With the intended use of the engine, have you considered a big block instead? A 212 would be working pretty hard to make 20hp whereas a 390/420/460 could do that with mild mods and will last a lot longer doing it.
 
#17
The latest ones do flow better in stock condition the last two flowing at .400 @ 28" 57 and 58 CFM. The early one I had was 51 CFM at .400. Do not know what changed. The 14cc heads flow stock around 47 CFM. I have not built any hemi larger than 28.5 and those were getting around 78CFM (The best one) ported. The 14cc head on the right with no valve job flowed with the intake valve upside down so no valve head was in the way is flowing 91CFM. Still have to do the valve job install valve and checking springs and do a flow test. I did have to put a vane on the middle of the floor to pick up 4 cfm. Probing with flow ball showed flow increase with ball in the middle of the floor. I have no idea why probing with a pitot showed the floor all the way across over 300 FPS.
 
#18
The pair of heads on the left are regulars and the one on the right foreground with unfinished welds is a hemi.

I did my own sleuthing recently on the hemi heads and I haven't found any reports to suggest that they flow better except maybe in totally stock form. I still want one of the heads for a GX140 project because the layout can fit bigger valves in a smaller bore than the inline heads can.

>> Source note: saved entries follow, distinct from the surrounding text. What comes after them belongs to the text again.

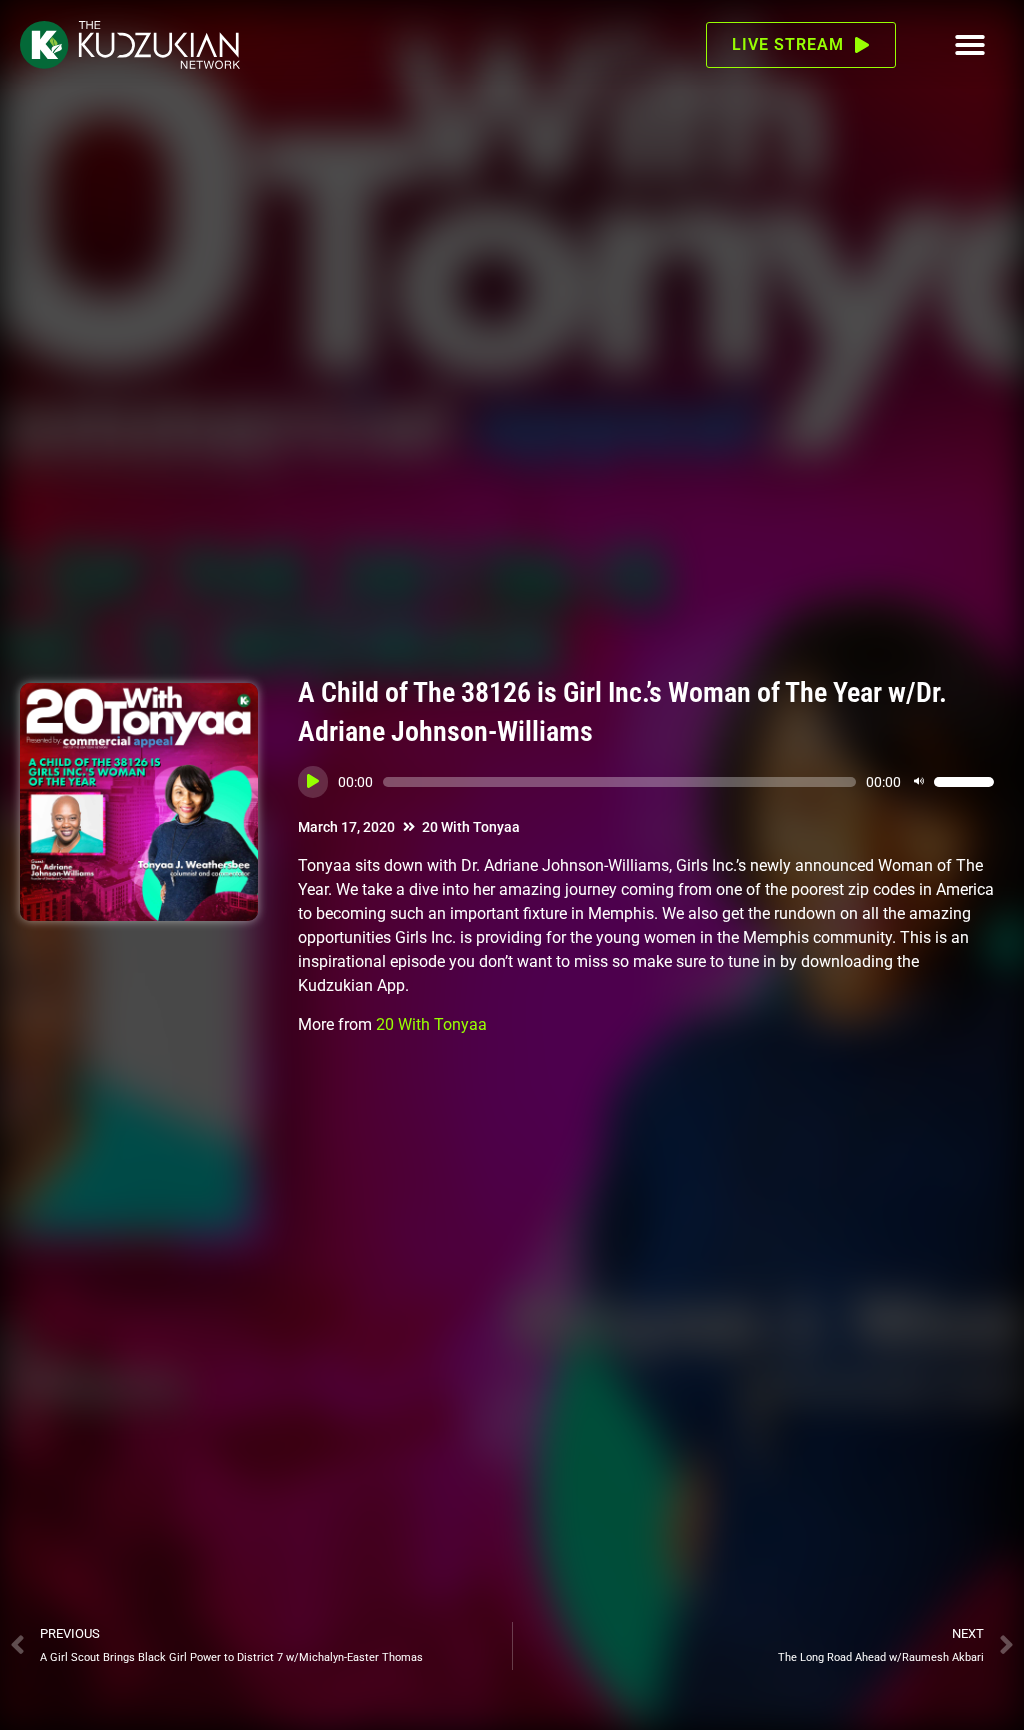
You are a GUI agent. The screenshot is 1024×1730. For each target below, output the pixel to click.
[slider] (964, 782)
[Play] (313, 782)
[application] (646, 782)
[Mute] (919, 782)
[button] (970, 45)
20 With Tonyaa (471, 827)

With the intended use of the engine, have you considered a big block instead? A 212 would be working pretty hard to make 20hp whereas a 390/420/460 could do that with mild mods and will last a lot longer doing it.
Yes I have thought about it but they are more than double the weight. The 212 will also run at higher rpm once built and balanced properly. But yes the 420 would absolutely make 20 with almost no work. Still, I wanna see what I can get out of a 212 and where I plan to mount the engine would work better with a 212 cause it is much smaller. I plan a mid engine chassis where the engine is basically between the drivers legs and run a torque converter and chain back to the axle and an adjustable tensioner for the chain.

That is very impressive ole4, see that is kinda why want to challenge myself at building a monster of a 212 cause I have built RZR xp1000 engines for a turbo application and made well over 300hp at the tires on some of our crazy builds here. They start out at about 110hp at the crank stock. This should a fun little build for me...
 
Last edited:

65ShelbyClone

Well-Known Member
#19
I did have to put a vane on the middle of the floor to pick up 4 cfm. Probing with flow ball showed flow increase with ball in the middle of the floor. I have no idea why probing with a pitot showed the floor all the way across over 300 FPS.
Is it a noisy port as well?

Something I wonder about is the potential for a hemi's angled intake valve to actually impede flow. It looks like both the inline and hemi heads have similar ports that shoot across the valve, but the hemi's valve back is angled upward slightly into the flow path. A larger valve would make it more so. Just thinking out loud.
 
#20
Your valve specs on the non-hemi head are outdated.

The later non-hemi heads have the same size valves as the hemi, 27mm & 25mm.

Because the non-hemi heads are easier to work with, many kart guys are using the hemi bottom end with the non-hemi head in a modified motor.